Governor Bruce Rauner has said for the past several days that he’s open to just about any sort of compromise in order to get school funding reform signed into law.

For example, he recently told Amanda Vinicky on public television’s Chicago Tonight program that there was nothing on his list that he had to have. “Nothing,” he said when asked to clarify. “Absolutely nothing has to happen. The only principle we should be guided by is what’s best for our children, what treats them all the same so they have the best chance they can at the American dream.”

That could be a very big caveat. It more than just implies that he intends to stick to his guns on stripping money from the Chicago Public Schools, which he contends is given special treatment in the education funding reform bill he vetoed. The Democrats will most definitely not like that.

But even if the negotiations among the four legislative leaders do produce some progress, some folks are still doubtful that Governor Rauner can bring himself to sign the bill, or that his new staff can get him to stick to his word.

If you go back to 2015, you may remember that after weeks of negotiations over a stopgap budget and after a tentative deal had been reached, Rauner decided during the ensuing weekend that he had some additional demands that would clearly be unacceptable to the Democrats. His top staff fought back hard, insisting that he couldn’t back out after accepting terms. Rauner signed the bill.

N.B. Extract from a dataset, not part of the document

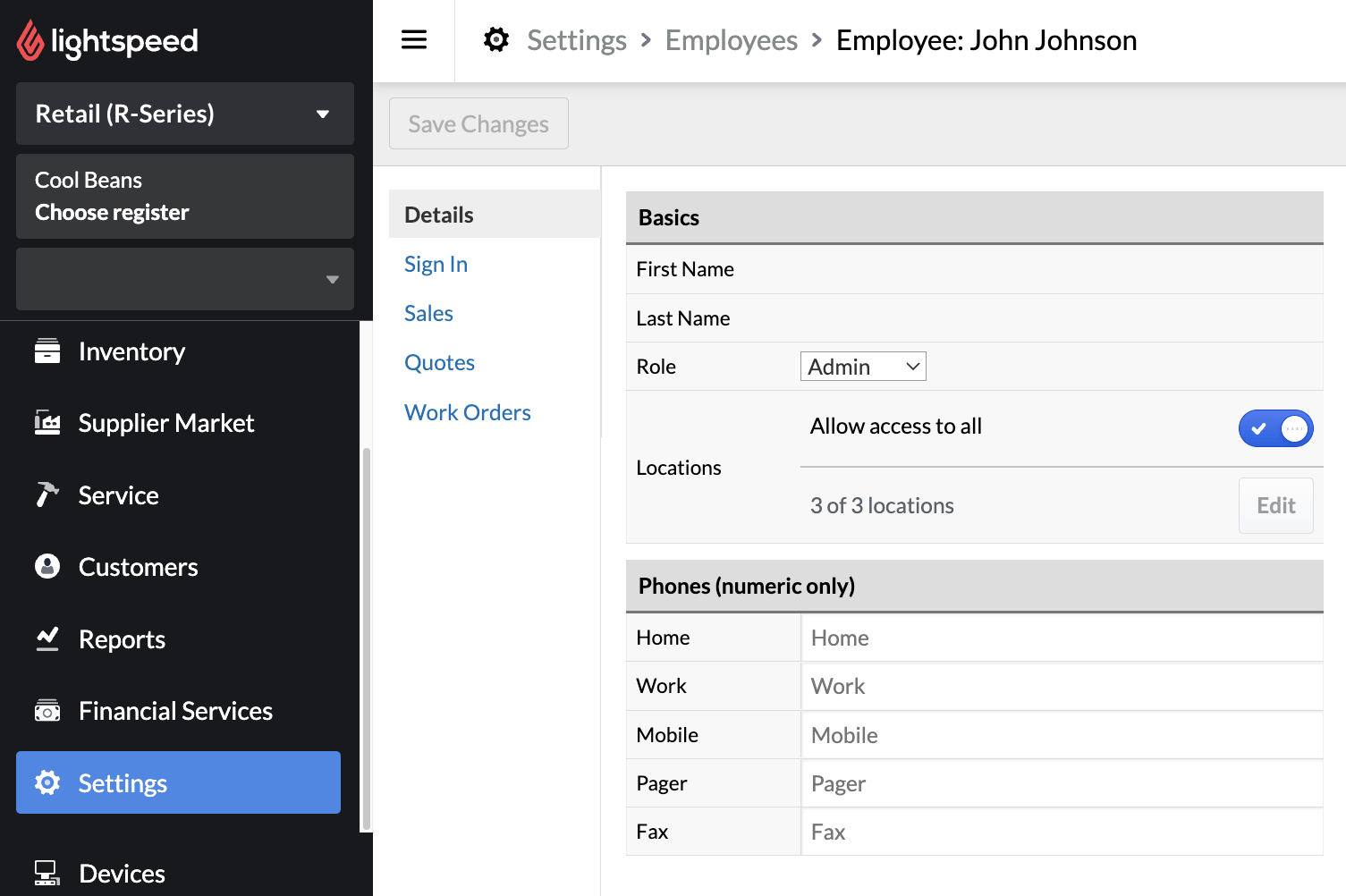Toggle location access for the employee

(x=1275, y=428)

More recently, near the end of June, you might recall that Rauner’s office publicly berated the Democrats for not officially transmitting the Chicago gun crimes bill to his desk in order to deliberately deprive the governor of a “win.” The Democrats denied they had any such intentions and the legislation was quickly sent to Rauner. The governor’s staff set up a press conference for the very next day and Chicago’s police superintendent came down to the Statehouse for the signing ceremony.

Just before he was set to sign the bill, however, Rauner blew up at his communications staff over a single sentence in a Chicago Tribune article which detailed his battle with Mayor Rahm Emanuel about the sale of the James R. Thompson Center building. As it turns out, Rauner had misread the sentence, but the blowup was “like nothing I had seen before,” said one person who was present.

And then the governor reportedly had second thoughts about signing the gun bill, other sources say. Mind you, this was just before the signing ceremony was supposed to begin.

A task force inserted into the legislation to help the Illinois State Police combat violent crimes was what reportedly set him off. Sources say he flip-flopped and wanted to veto the bill. Again, this was minutes before he was set to publicly sign the thing with Chicago’s most senior cop on his way to town.

His top staff had to intervene again and eventually convinced him to calm down and sign the bill.

Most of those staffers had been with Governor Rauner since the campaign. They’d learned over the years how to deal with him and, since they helped get him to the governor’s office, Rauner trusted them enough to eventually listen. But Rauner fired some of them when he brought in far-right Illinois Policy Institute staffers and the rest quit in disgust.

Nobody on his current upper echelon staff has a similar personal history with Rauner. And, so far, nobody on that staff appears to have the ability to steer him in the right direction. They’re letting Bruce be Bruce, and that has its consequences.

Rauner’s former staffers negotiated what started out as a quasi “sanctuary state” bill for illegal immigrants to a point that was even further to the right than where the governor wanted to be. While he is expected to sign the bill as I write this, Rauner hedged publicly about it during an appearance on the Fox News Channel and proponents couldn’t get him to firmly commit to make it a law.

So there’s naturally some informed doubt that the governor will be able to bring himself to sign something as big and important as an education funding reform bill. The governor publicly denied last week that the First Lady has become more involved in his administration, but by all accounts she most certainly has and she now may be the only hope of keeping him on track. This piece of legislation will forever define him, one way or another. If it’s passed over his veto (in whatever form), he may never live it down.